Gleichwohl belegen diejenigen, die es trotz ihrer Einschränkungen geschafft haben, einen betrieblichen Ausbildungplatz zu finden und ihre Ausbildung erfolgreich abzuschließen, daß dies auch für Menschen mit einer Sehbehinderung grundsätzlich möglich ist. Für diesen Personenkreis, der nicht auf die vollständigen Hilfen einer überbetriebliche Einrichtung angewiesen ist, fehlt jedoch ein Unterstützungsangebot nach dem Prinzip: so normal wie möglich und soviel Unterstützung wie nötig.

Ziel des Modellvorhabens MobiliS, das von Mai 1999 bis März 2004 am Bildungszentrum für Blinde und Sehbehinderte Soest durchgeführt wird, ist es daher, die Kenntnisse des Bildungszentrums in der Ausbildung und Beschulung von blinden und sehbehinderten Jugendlichen für Unternehmen und Behörden des allgemeinen Arbeitsmarktes nutzbar zu machen. Es soll ein Unterstützungsangebot entwickelt werden, das sowohl Auszubildenden als auch ihren ausbildenden Unternehmen und berufsbildenden Schulen individuell, flexibel und ggf. kurzfristig die Hilfen bereitstellt, die den erfolgreichen Abschluß einer Ausbildung sicherstellen.

Für eine betriebliche Ausbildung spricht vieles. In Interviews mit betrieblich ausgebildeten Jugendlichen wurden u.a. folgende Gründe genannt:

  • "Ich wollte auf keinen Fall weg von hier, von meinen Freunden und von meiner Familie."

  • "Ich bin hier zum Kindergarten und zur Schule gegangen und habe nicht eingesehen, daß ich wegen der Ausbildung den Wohnort wechseln und ein Internat besuchen sollte."

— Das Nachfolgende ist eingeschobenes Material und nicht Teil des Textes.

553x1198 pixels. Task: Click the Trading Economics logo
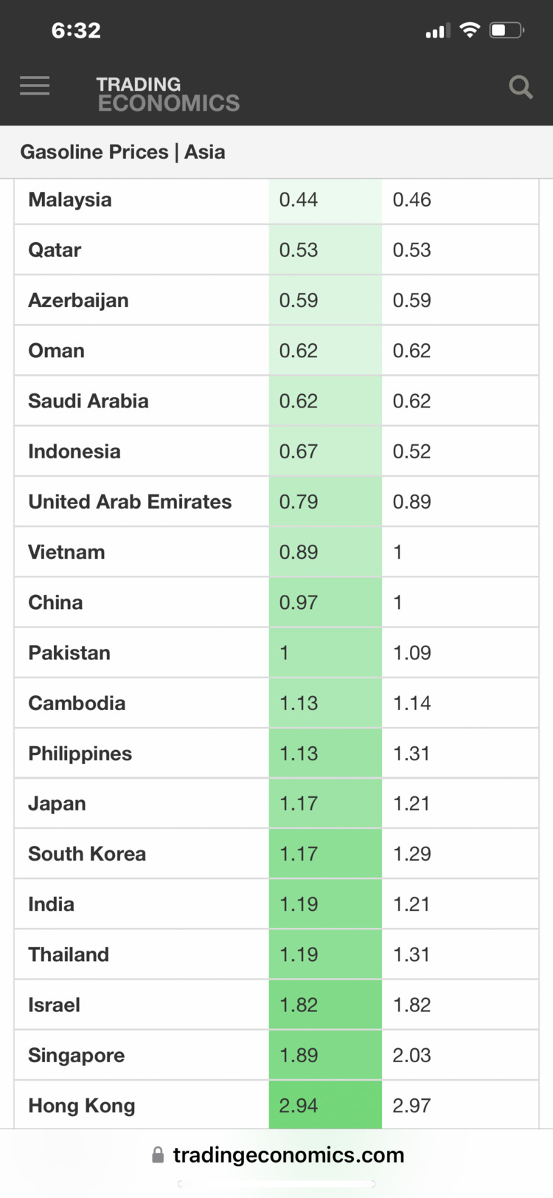tap(168, 94)
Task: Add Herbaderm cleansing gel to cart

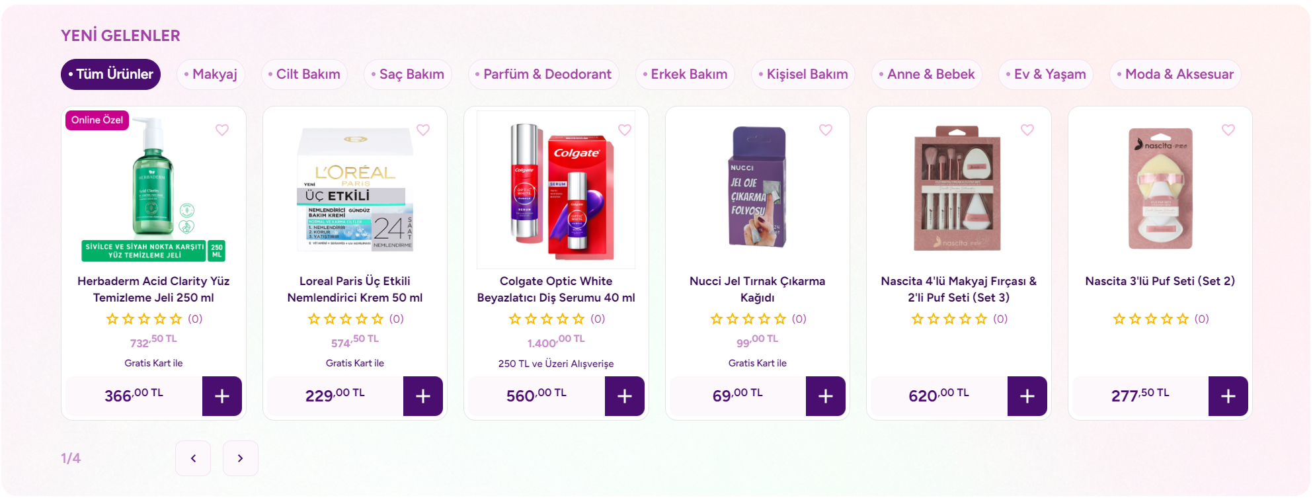Action: [222, 396]
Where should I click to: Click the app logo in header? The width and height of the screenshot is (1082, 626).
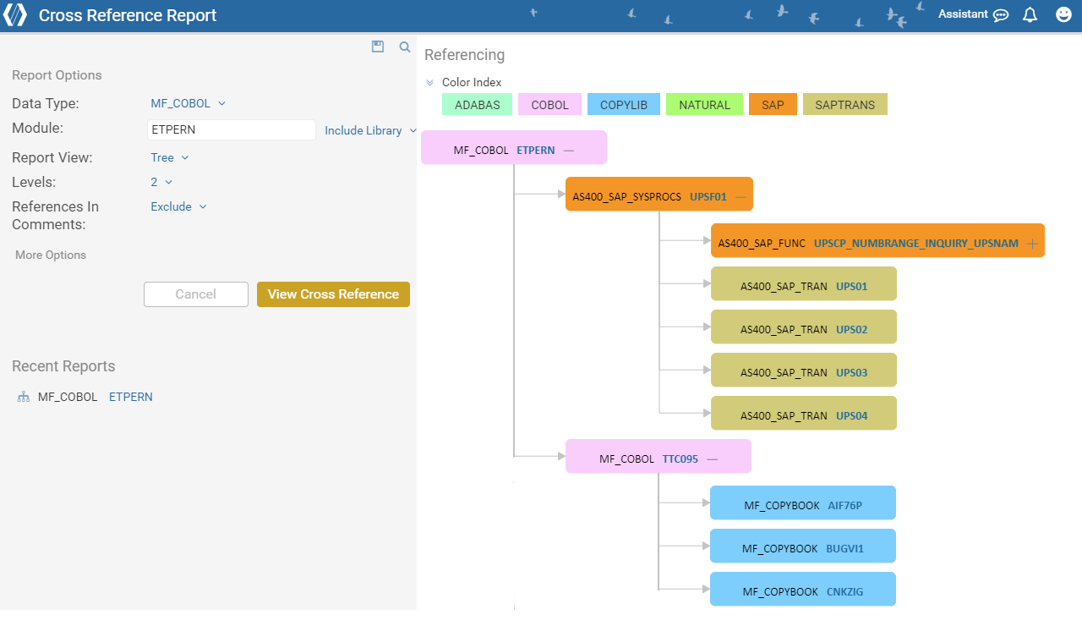pos(15,15)
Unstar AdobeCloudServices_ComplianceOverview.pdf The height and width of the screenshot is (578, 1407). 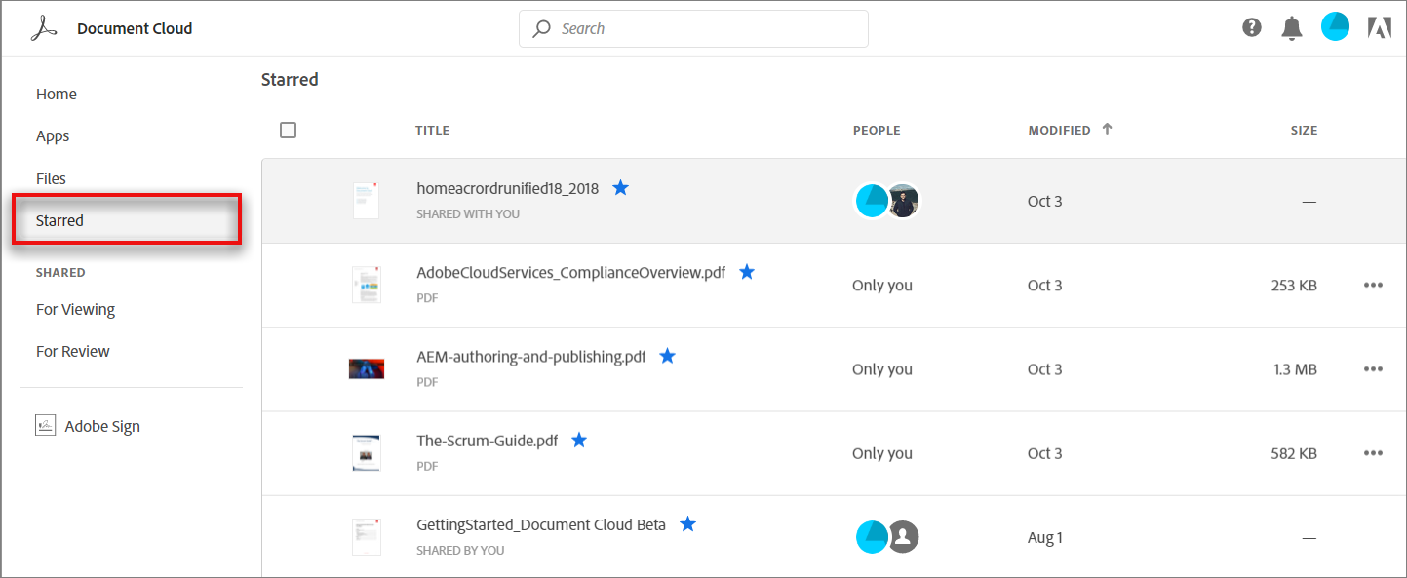tap(747, 272)
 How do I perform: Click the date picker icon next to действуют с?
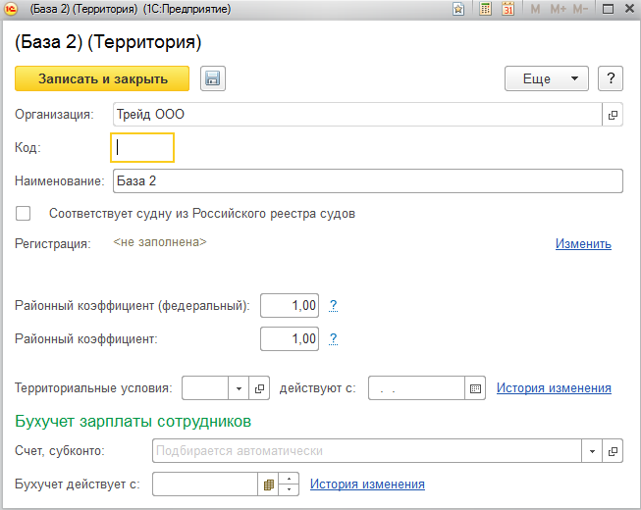tap(476, 388)
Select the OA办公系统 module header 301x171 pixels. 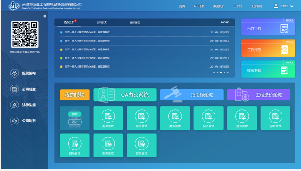[x=125, y=95]
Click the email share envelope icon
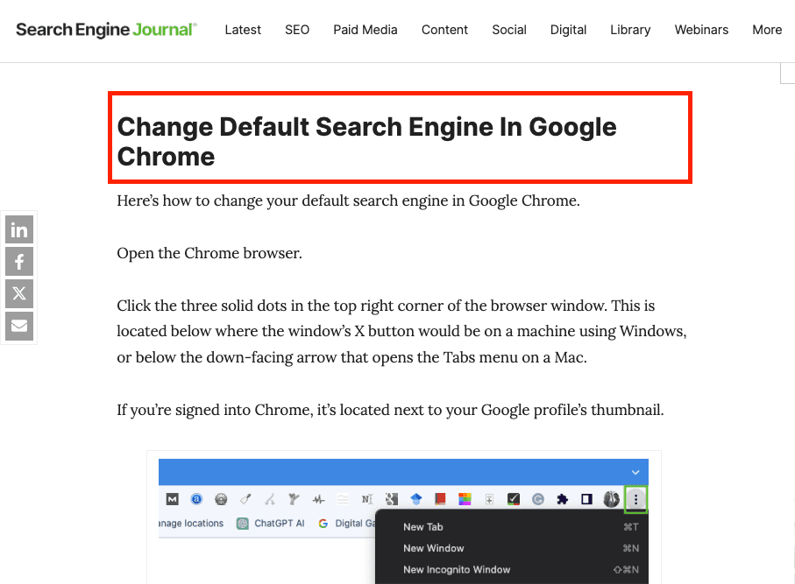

  • "Eine Ausbildung im Betrieb schien mir irgendwie realistischer zu sein."

  • "Irgendwann muß ich ja den Schritt nach "draußen" tun."

Mit der Umsetzung des Modells ist vor allem intendiert, durch die Realisierung individueller Lösungen zur Kompensation der Sehbehinderung direkt am Ausbildungsplatz neue Berufe für Blinde und Sehbehinderte zu erschließen. Auf diese Weise sollen zum einen deutlich mehr Blinde und Sehbehinderte in Betrieben und Behörden in der Nähe ihres Wohnortes ausgebildet werden können und zum anderen deutlich mehr Betriebe motiviert werden, blinde und sehbehinderte Jugendliche auszubilden. Darüber hinaus ist anzunehmen, daß durch die Unterstützung betrieblicher Ausbildungsverhältnisse einem größeren Anteil Jugendlicher der Übergang von der Ausbildung in ein festes Arbeitsverhältnis beim Ausbildungsbetrieb ermöglicht wird. Schließlich soll auch denjenigen Jugendlichen eine Ausbildung ermöglicht werden, die nicht bereit oder nicht in der Lage sind, ihren Wohnort für eine überbetriebliche Bildungsmaßnahme in einem Berufsbildungswerk zu verlassen. Erfahrungen im Rahmen eines ähnlichen Projektes, das vor einigen Jahren an der Schleswiger Schule für Sehgeschädigte eingerichtet wurde und dort mittlerweile einen festen Baustein innerhalb des Beratungsangebots für blinde und sehbehinderte Auszubildende bildet, zeigen, daß diese Erwartungen nicht überzogen sind.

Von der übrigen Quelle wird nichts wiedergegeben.